Side bars list numerous other current articles denouncing Trump for the sacking and suggesting it was to derail investigations of links to Russians,
Here’s editor David Frum (a speechwriter for George W Bush who came up with the “Axis of Evil”).
https://www.theatlantic.com/politics/archive/2017/05/this-is-not-a-drill/526056/
Not only is Frum personally unable to imagine any reason for the FBI head to be sacked other than to thwart investigation of serious crimes, but he cannot imagine anyone else sincerely believing any such alternative.
Newt Gingrich offered a pretty plausible alternative explanation for sacking a while back:
““He has too much power to be as politically clever as he is.”
http://www.breitbart.com/video/2017/03/21/gingrich-comey-has-too-much-power-to-be-as-politically-clever-as-he-is/
So it isn’t just Democrats and liberal media whose brains have melted. “Never Trump” Republicans like Frum have lost any capacity for rational analysis too.

[Entries for locating words and elements]

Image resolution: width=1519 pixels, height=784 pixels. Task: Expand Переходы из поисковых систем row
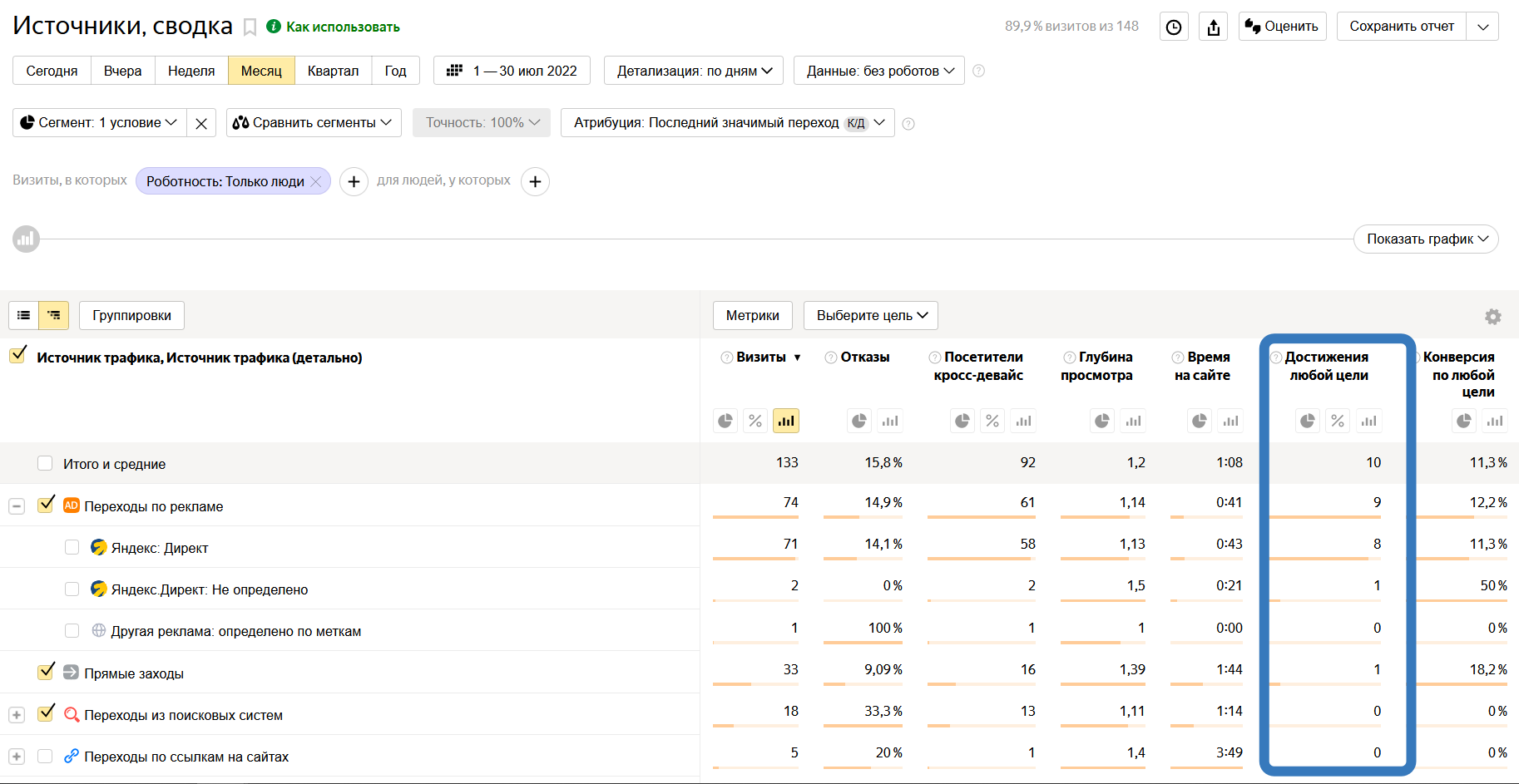point(17,715)
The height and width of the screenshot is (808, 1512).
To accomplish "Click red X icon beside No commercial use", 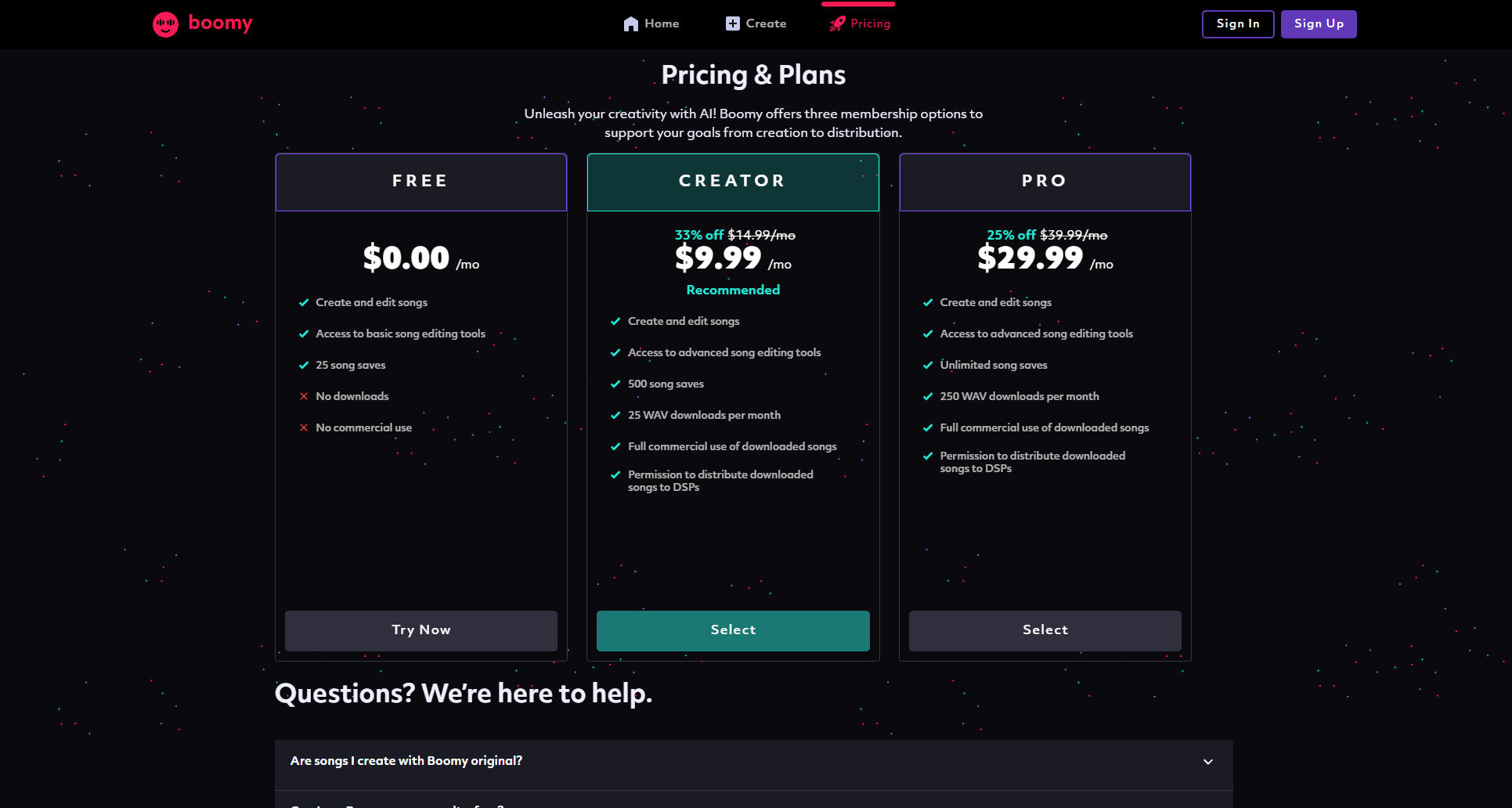I will point(304,427).
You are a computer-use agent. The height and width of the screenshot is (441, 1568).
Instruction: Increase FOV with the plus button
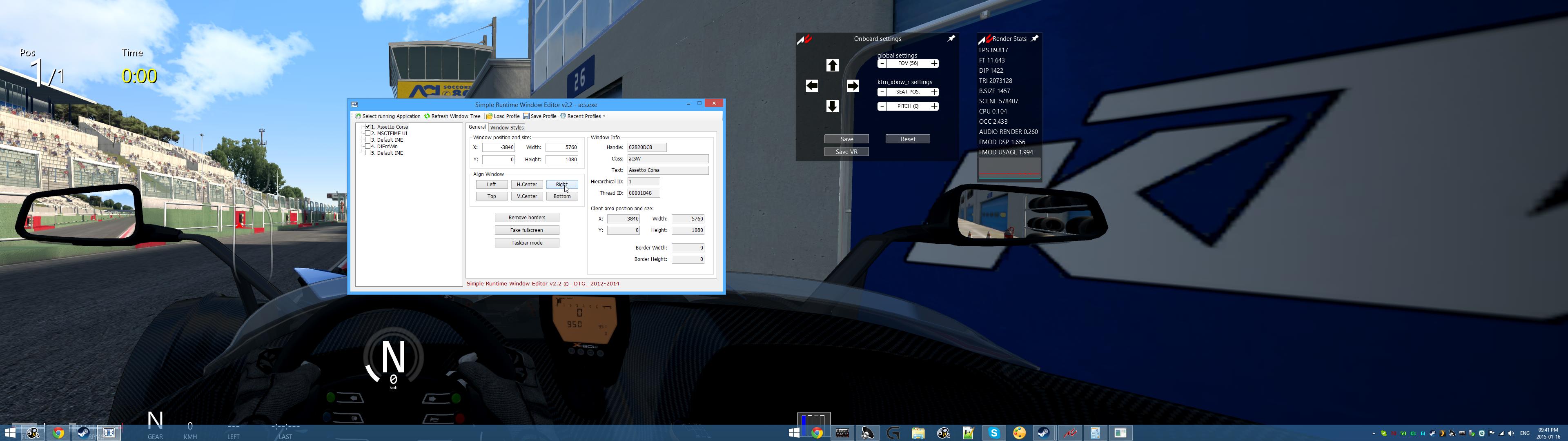(934, 63)

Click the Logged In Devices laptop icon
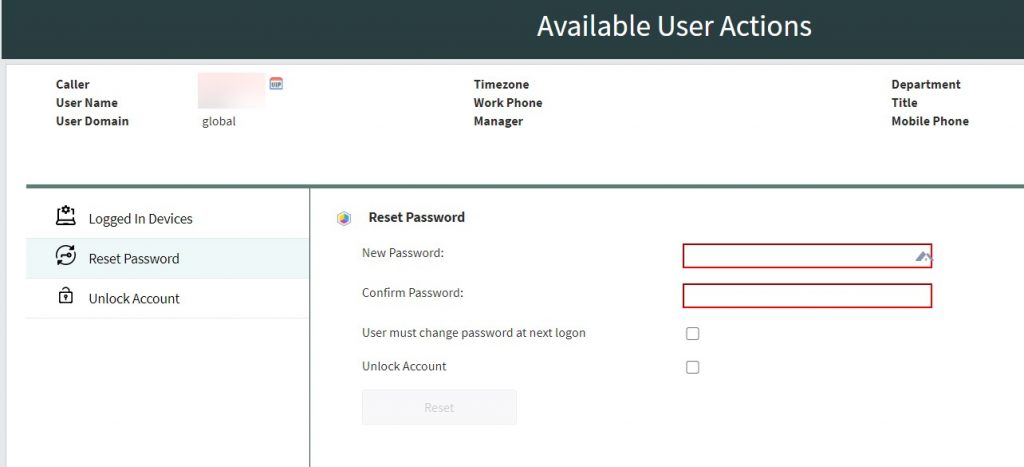65,216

**Problems**
1) Locate each line of the entries that contains the string "width", matching case exactly, and copy those lines.
2) Extend the commentary on the sacking of the FBI head, picking up where it ends.

**The replies**
1)
Image resolution: width=1519 pixels, height=784 pixels. Task: Expand Переходы из поисковых систем row
The height and width of the screenshot is (808, 1512).
You are a computer-use agent. The height and width of the screenshot is (441, 1568).

2)
Here’s Frum explaining that Trump’s getting an Obamacare repeal bill through the House of Representatives despite most Americans now supporting universal coverage will be a disaster for American healthcare, Republican electoral prospects and Trump personally – thus proving that Trump is irrational.
https://www.theatlantic.com/video/index/525522/how-the-obamacare-repeal-could-cost-republicans-the-house/
Even though Frum knows the bill cannot get through the Senate and there have been many comments from both sides explaining that Democrats supporting a Canadian/Australian style single payer system is the only viable outcome and even though Frump is a party apparatchik who must have learned to think tactically if not strategically — it just doesn’t occur to him to pause and wonder what he might have missed after proving that his own analysis relies on his opponent (who recently knocked off the entire establishment of his party), being irrational.
The effortlessness with which Trump gets his opponents galloping off in all directions does not require great genius or even subtlety and depth.
“The day I realized it can be smart to be shallow was, for me, a deep experience.”. (“Think like a billionaire”, 2004)
Its just that his opponents are so deeply, blitheringly shallow now that their heads have exploded that they cannot even grasp that much.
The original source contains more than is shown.